No picture belongs in the answer, which must hold exactly the lines from the one with "The width and" through the final line below.
(Materials provided)
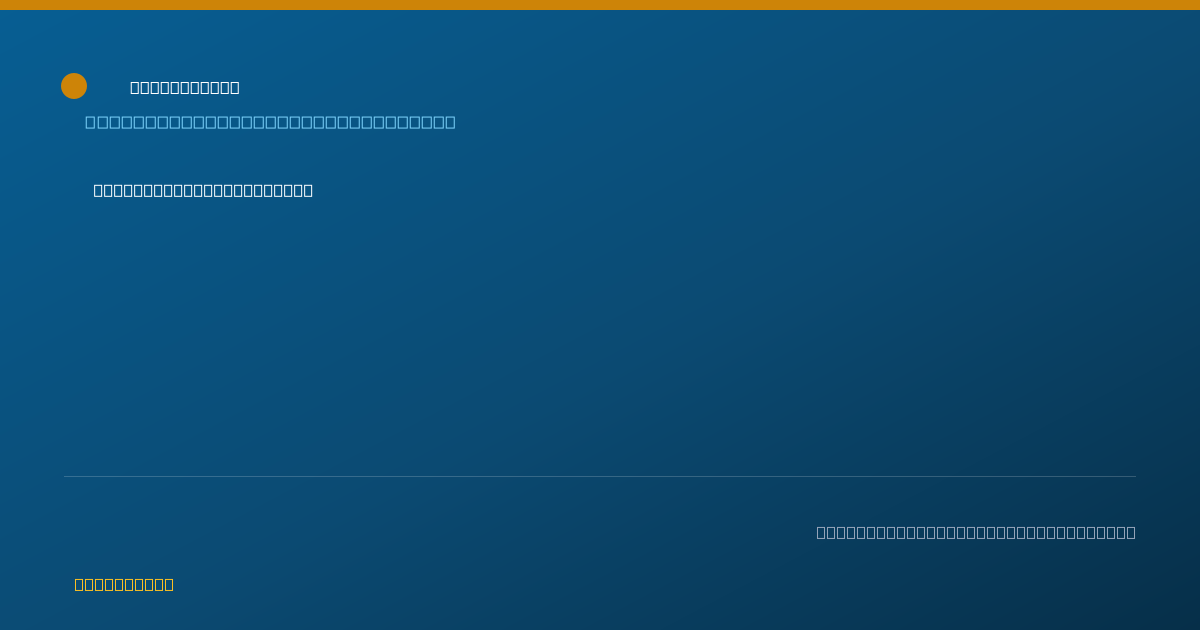Click the white paragraph below blue subtitle
The image size is (1200, 630).
(x=203, y=190)
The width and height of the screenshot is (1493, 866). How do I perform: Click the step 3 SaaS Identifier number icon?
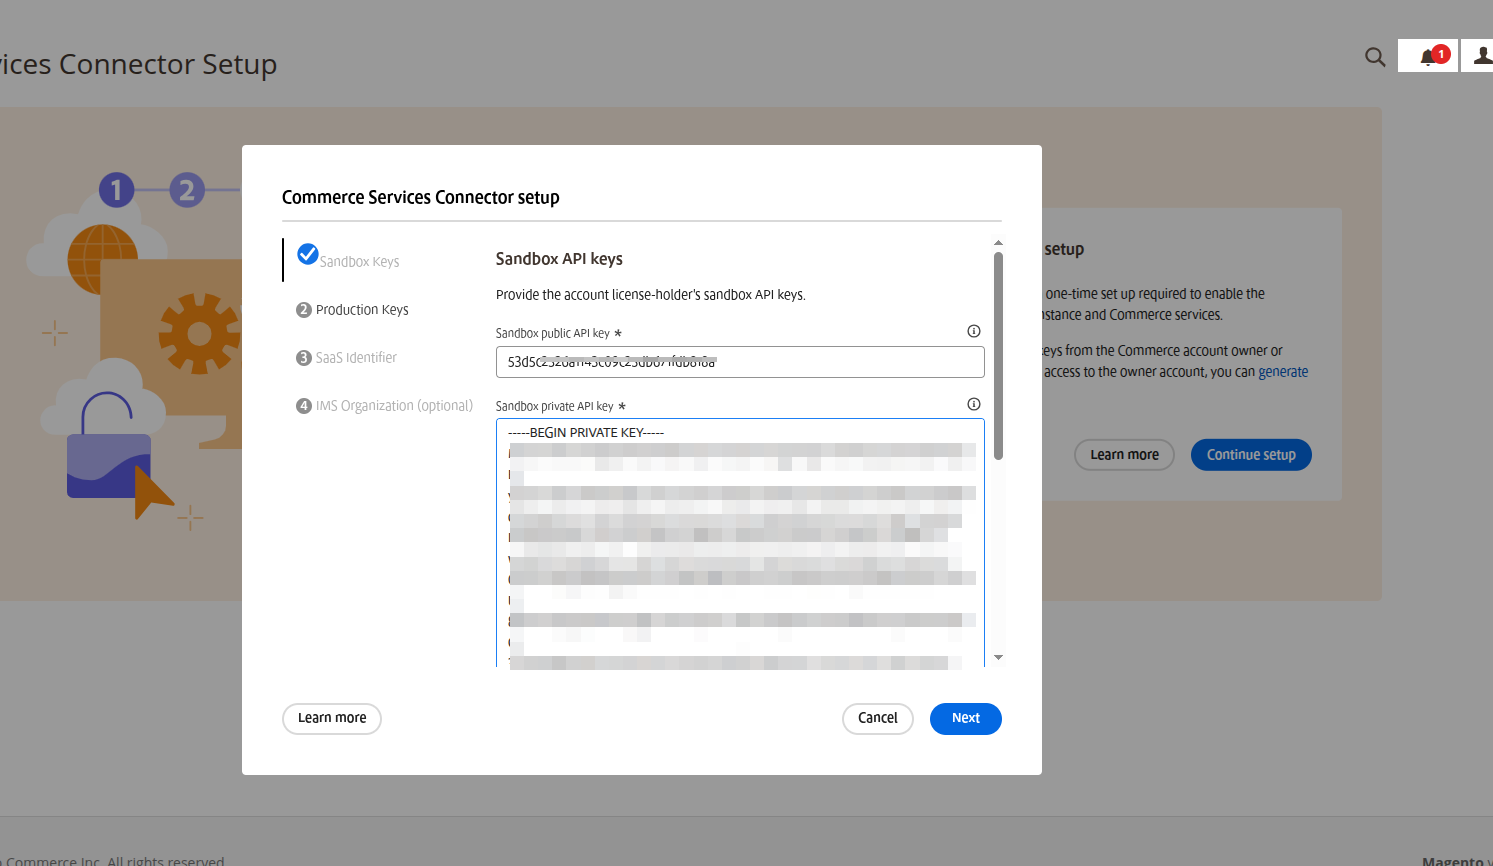pos(304,358)
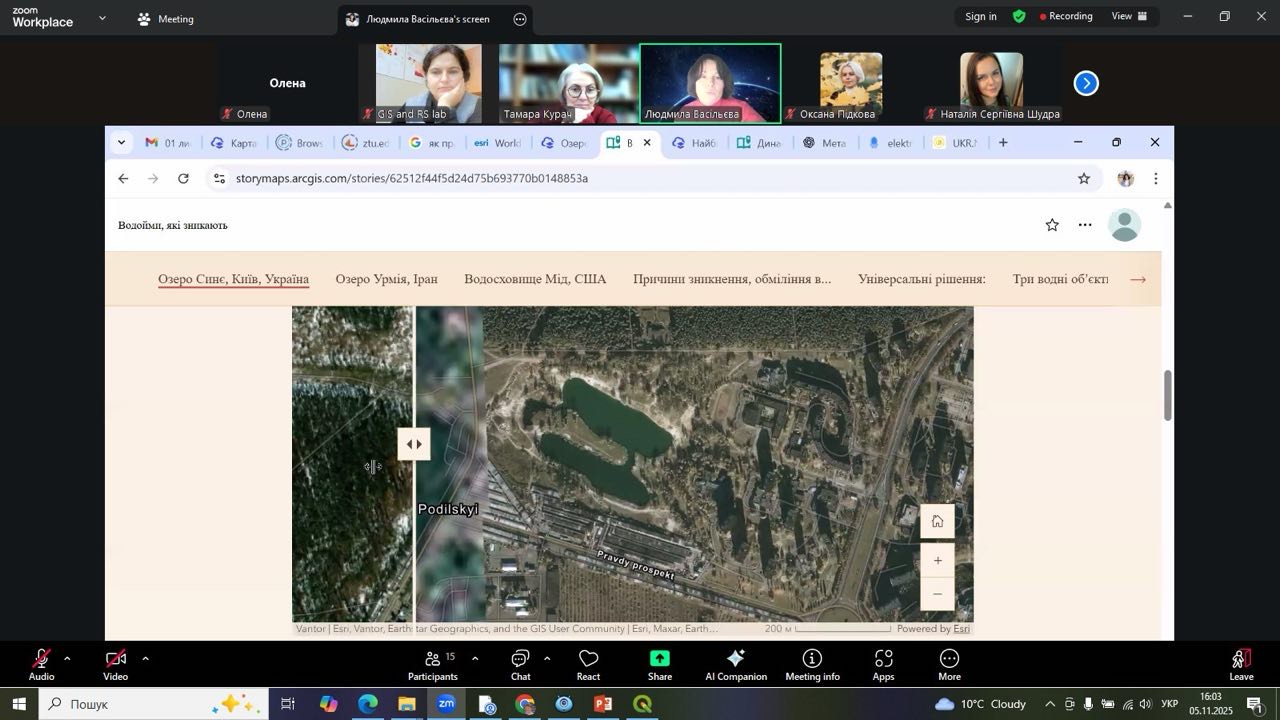Click the map home extent button

(x=937, y=521)
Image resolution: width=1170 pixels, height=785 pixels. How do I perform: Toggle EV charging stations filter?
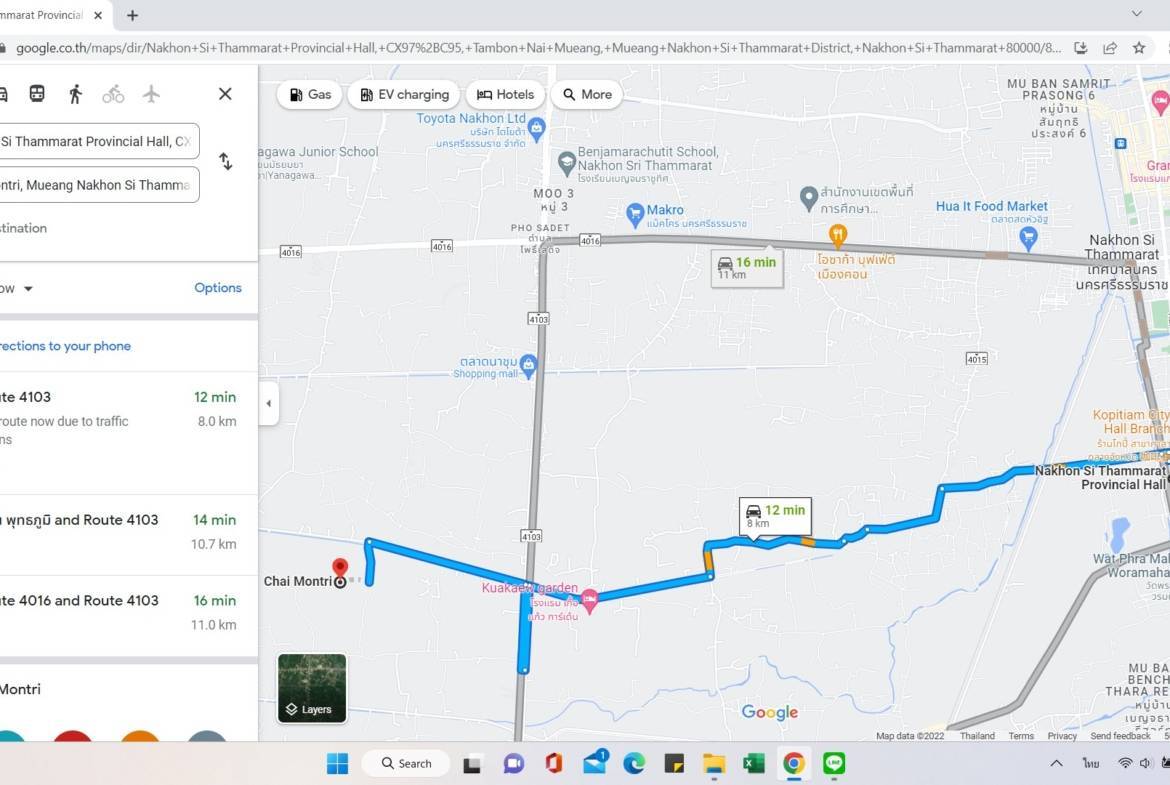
(End Materials provided)
[Task response]
The width and height of the screenshot is (1493, 866). How do I perform: Click the step 3 SaaS Identifier number icon?
pos(304,358)
Click the map home extent button

(x=937, y=521)
Image resolution: width=1170 pixels, height=785 pixels. How do I perform: Toggle EV charging stations filter?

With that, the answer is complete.